Harms v. City of Sibley

702 N.W.2d 91, 2005 Iowa Sup. LEXIS 110, 2005 WL 1924205
CourtSupreme Court of Iowa
DecidedAugust 12, 2005
Docket03-0728
StatusPublished
Cited by17 cases

This text of 702 N.W.2d 91 (Harms v. City of Sibley) is published on Counsel Stack Legal Research, covering Supreme Court of Iowa primary law. Counsel Stack provides free access to over 12 million legal documents including statutes, case law, regulations, and constitutions.

Bluebook
Harms v. City of Sibley, 702 N.W.2d 91, 2005 Iowa Sup. LEXIS 110, 2005 WL 1924205 (iowa 2005).

Opinion

LAVORATO, Chief Justice.

In this inverse condemnation and nuisance case, we consider two issues. First, did the City of Sibley (City) take the property of Kenneth and Myrna Harms (Harms) without the payment of just compensation in violation of federal and state constitutional provisions when the City rezoned property to allow the construction and operation of a ready mix plant in close proximity to the Harms’ property? Second, does substantial evidence support a finding that Arlon Sandbulte (Sandbulte), owner of the property on which the ready mix plant was constructed, is personally liable to the Harms for a nuisance created by Joe’s Ready Mix, Inc. (Joe’s Ready Mix) even though he leased the property and plant to Joe’s Ready Mix?
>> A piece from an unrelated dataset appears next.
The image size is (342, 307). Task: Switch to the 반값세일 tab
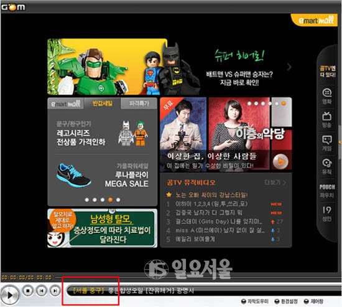click(x=103, y=103)
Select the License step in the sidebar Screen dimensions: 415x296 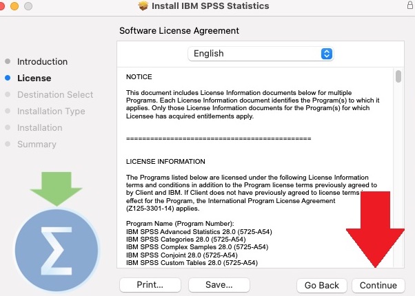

Contrary to the district court’s decision but in accord with the court of appeals decision, we conclude that the City did not take the Harms’ property in violation of federal and state constitutional provisions. We also conclude the court of appeals cor- *93 reetly decided that substantial evidence supports the district court’s finding that Sandbulte is personally liable for the nuisance. Accordingly, we affirm the decision of the court of appeals and affirm in part and reverse in part the judgment of the district court.

I. Background Facts.

A. The layout of the properties. An understanding of the layout of the properties involved in this litigation puts this dispute in context. County Road A-22 is the dividing line between the Harms’ property and Joe’s Ready Mix. The Harms live to the north of County Road A-22, and Joe’s Ready Mix sits to the south of it. A 201-foot buffer exists between the plant and County Road A-22. Highway 60 is the closest road to the east of the Harms’ property, and it is about one-half mile away. Olive Avenue borders Joe’s Ready Mix and the Harms’ property to the west. Olive Avenue is blacktop north of County Road A-22 (past the Harms’ property) and gravel south of County Road A-22 (past Joe’s Ready Mix). The Harms do not live within the city limits of Sibley, but the site of Joe’s Ready Mix is within the city limits.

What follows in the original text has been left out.